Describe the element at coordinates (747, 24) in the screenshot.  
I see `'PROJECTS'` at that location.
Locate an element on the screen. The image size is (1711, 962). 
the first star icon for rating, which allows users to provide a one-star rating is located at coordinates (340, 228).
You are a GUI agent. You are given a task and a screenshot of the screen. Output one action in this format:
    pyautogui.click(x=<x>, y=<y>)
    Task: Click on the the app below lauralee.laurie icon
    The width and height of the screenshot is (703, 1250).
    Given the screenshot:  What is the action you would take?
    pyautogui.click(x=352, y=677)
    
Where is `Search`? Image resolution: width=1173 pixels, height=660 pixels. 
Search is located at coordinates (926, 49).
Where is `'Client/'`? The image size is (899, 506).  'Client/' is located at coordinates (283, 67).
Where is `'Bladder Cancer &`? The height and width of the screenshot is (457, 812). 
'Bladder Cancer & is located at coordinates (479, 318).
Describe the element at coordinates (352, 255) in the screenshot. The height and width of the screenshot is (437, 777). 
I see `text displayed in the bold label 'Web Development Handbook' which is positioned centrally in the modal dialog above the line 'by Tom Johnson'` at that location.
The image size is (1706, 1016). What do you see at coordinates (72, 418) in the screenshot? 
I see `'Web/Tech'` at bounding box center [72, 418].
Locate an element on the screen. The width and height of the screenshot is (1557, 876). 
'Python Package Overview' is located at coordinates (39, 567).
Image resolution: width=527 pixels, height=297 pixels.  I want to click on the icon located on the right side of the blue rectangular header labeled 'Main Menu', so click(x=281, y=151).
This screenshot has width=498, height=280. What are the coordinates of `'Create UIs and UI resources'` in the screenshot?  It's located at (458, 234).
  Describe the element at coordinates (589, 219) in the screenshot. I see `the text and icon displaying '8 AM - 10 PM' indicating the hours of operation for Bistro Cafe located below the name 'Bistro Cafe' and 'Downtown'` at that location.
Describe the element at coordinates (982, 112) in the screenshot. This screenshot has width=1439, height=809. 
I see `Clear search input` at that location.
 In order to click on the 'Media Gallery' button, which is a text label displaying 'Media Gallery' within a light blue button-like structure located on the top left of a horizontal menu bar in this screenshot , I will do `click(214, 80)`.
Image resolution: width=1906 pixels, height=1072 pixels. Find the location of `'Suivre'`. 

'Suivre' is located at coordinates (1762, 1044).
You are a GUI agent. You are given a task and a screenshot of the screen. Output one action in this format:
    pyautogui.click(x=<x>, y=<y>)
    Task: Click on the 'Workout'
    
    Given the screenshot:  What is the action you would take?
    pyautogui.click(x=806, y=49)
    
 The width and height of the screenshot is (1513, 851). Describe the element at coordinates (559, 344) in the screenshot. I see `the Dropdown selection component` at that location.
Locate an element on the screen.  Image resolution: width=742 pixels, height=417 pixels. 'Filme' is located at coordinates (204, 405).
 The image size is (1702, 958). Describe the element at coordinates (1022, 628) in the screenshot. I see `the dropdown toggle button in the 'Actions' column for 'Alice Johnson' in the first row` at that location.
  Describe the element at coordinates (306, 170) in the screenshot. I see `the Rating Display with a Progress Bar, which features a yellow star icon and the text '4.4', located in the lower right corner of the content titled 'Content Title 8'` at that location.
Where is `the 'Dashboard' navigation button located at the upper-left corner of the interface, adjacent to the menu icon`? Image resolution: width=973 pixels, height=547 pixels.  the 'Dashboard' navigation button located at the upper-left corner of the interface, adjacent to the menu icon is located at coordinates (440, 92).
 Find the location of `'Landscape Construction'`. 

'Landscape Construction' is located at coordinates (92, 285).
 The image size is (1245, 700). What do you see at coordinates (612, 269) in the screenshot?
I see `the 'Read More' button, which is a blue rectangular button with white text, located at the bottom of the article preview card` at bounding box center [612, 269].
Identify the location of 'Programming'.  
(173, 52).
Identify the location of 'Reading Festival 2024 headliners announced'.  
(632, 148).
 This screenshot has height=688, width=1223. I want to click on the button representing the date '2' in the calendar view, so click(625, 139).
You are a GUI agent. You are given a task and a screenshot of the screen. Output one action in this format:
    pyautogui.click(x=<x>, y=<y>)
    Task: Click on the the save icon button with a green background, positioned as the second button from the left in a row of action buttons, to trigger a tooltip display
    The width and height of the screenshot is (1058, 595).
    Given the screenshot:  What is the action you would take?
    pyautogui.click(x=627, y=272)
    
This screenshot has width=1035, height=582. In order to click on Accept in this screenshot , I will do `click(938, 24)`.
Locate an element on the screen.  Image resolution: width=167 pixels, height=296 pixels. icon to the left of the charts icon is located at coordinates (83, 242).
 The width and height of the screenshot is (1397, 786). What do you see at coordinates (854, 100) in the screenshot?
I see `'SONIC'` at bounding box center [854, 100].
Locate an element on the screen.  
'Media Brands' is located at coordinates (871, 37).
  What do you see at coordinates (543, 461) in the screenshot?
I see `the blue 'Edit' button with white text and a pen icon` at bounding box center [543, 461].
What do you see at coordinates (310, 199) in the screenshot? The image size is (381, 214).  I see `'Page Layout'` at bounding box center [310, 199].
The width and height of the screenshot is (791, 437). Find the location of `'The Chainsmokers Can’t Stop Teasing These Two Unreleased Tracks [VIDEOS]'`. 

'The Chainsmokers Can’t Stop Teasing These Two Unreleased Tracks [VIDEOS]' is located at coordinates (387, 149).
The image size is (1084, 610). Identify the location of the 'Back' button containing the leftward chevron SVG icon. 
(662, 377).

• TASK OBJECTIVE:
Reproduce every line of the entries above word for word, from the first to the last.

• RESULT OF THE TASK:
Describe the element at coordinates (747, 24) in the screenshot.  
I see `'PROJECTS'` at that location.
Locate an element on the screen. The image size is (1711, 962). 
the first star icon for rating, which allows users to provide a one-star rating is located at coordinates (340, 228).
You are a GUI agent. You are given a task and a screenshot of the screen. Output one action in this format:
    pyautogui.click(x=<x>, y=<y>)
    Task: Click on the the app below lauralee.laurie icon
    The width and height of the screenshot is (703, 1250).
    Given the screenshot:  What is the action you would take?
    pyautogui.click(x=352, y=677)
    
Where is `Search`? Image resolution: width=1173 pixels, height=660 pixels. 
Search is located at coordinates (926, 49).
Where is `'Client/'`? The image size is (899, 506).  'Client/' is located at coordinates (283, 67).
Where is `'Bladder Cancer &`? The height and width of the screenshot is (457, 812). 
'Bladder Cancer & is located at coordinates (479, 318).
Describe the element at coordinates (352, 255) in the screenshot. The height and width of the screenshot is (437, 777). 
I see `text displayed in the bold label 'Web Development Handbook' which is positioned centrally in the modal dialog above the line 'by Tom Johnson'` at that location.
The image size is (1706, 1016). What do you see at coordinates (72, 418) in the screenshot? 
I see `'Web/Tech'` at bounding box center [72, 418].
Locate an element on the screen. The width and height of the screenshot is (1557, 876). 
'Python Package Overview' is located at coordinates (39, 567).
Image resolution: width=527 pixels, height=297 pixels.  I want to click on the icon located on the right side of the blue rectangular header labeled 'Main Menu', so click(x=281, y=151).
This screenshot has width=498, height=280. What are the coordinates of `'Create UIs and UI resources'` in the screenshot?  It's located at (458, 234).
  Describe the element at coordinates (589, 219) in the screenshot. I see `the text and icon displaying '8 AM - 10 PM' indicating the hours of operation for Bistro Cafe located below the name 'Bistro Cafe' and 'Downtown'` at that location.
Describe the element at coordinates (982, 112) in the screenshot. This screenshot has width=1439, height=809. 
I see `Clear search input` at that location.
 In order to click on the 'Media Gallery' button, which is a text label displaying 'Media Gallery' within a light blue button-like structure located on the top left of a horizontal menu bar in this screenshot , I will do `click(214, 80)`.
Image resolution: width=1906 pixels, height=1072 pixels. Find the location of `'Suivre'`. 

'Suivre' is located at coordinates (1762, 1044).
You are a GUI agent. You are given a task and a screenshot of the screen. Output one action in this format:
    pyautogui.click(x=<x>, y=<y>)
    Task: Click on the 'Workout'
    
    Given the screenshot:  What is the action you would take?
    pyautogui.click(x=806, y=49)
    
 The width and height of the screenshot is (1513, 851). Describe the element at coordinates (559, 344) in the screenshot. I see `the Dropdown selection component` at that location.
Locate an element on the screen.  Image resolution: width=742 pixels, height=417 pixels. 'Filme' is located at coordinates (204, 405).
 The image size is (1702, 958). Describe the element at coordinates (1022, 628) in the screenshot. I see `the dropdown toggle button in the 'Actions' column for 'Alice Johnson' in the first row` at that location.
  Describe the element at coordinates (306, 170) in the screenshot. I see `the Rating Display with a Progress Bar, which features a yellow star icon and the text '4.4', located in the lower right corner of the content titled 'Content Title 8'` at that location.
Where is `the 'Dashboard' navigation button located at the upper-left corner of the interface, adjacent to the menu icon`? Image resolution: width=973 pixels, height=547 pixels.  the 'Dashboard' navigation button located at the upper-left corner of the interface, adjacent to the menu icon is located at coordinates (440, 92).
 Find the location of `'Landscape Construction'`. 

'Landscape Construction' is located at coordinates (92, 285).
 The image size is (1245, 700). What do you see at coordinates (612, 269) in the screenshot?
I see `the 'Read More' button, which is a blue rectangular button with white text, located at the bottom of the article preview card` at bounding box center [612, 269].
Identify the location of 'Programming'.  
(173, 52).
Identify the location of 'Reading Festival 2024 headliners announced'.  
(632, 148).
 This screenshot has height=688, width=1223. I want to click on the button representing the date '2' in the calendar view, so click(625, 139).
You are a GUI agent. You are given a task and a screenshot of the screen. Output one action in this format:
    pyautogui.click(x=<x>, y=<y>)
    Task: Click on the the save icon button with a green background, positioned as the second button from the left in a row of action buttons, to trigger a tooltip display
    The width and height of the screenshot is (1058, 595).
    Given the screenshot:  What is the action you would take?
    pyautogui.click(x=627, y=272)
    
This screenshot has width=1035, height=582. In order to click on Accept in this screenshot , I will do `click(938, 24)`.
Locate an element on the screen.  Image resolution: width=167 pixels, height=296 pixels. icon to the left of the charts icon is located at coordinates (83, 242).
 The width and height of the screenshot is (1397, 786). What do you see at coordinates (854, 100) in the screenshot?
I see `'SONIC'` at bounding box center [854, 100].
Locate an element on the screen.  
'Media Brands' is located at coordinates (871, 37).
  What do you see at coordinates (543, 461) in the screenshot?
I see `the blue 'Edit' button with white text and a pen icon` at bounding box center [543, 461].
What do you see at coordinates (310, 199) in the screenshot? The image size is (381, 214).  I see `'Page Layout'` at bounding box center [310, 199].
The width and height of the screenshot is (791, 437). Find the location of `'The Chainsmokers Can’t Stop Teasing These Two Unreleased Tracks [VIDEOS]'`. 

'The Chainsmokers Can’t Stop Teasing These Two Unreleased Tracks [VIDEOS]' is located at coordinates (387, 149).
The image size is (1084, 610). Identify the location of the 'Back' button containing the leftward chevron SVG icon. 
(662, 377).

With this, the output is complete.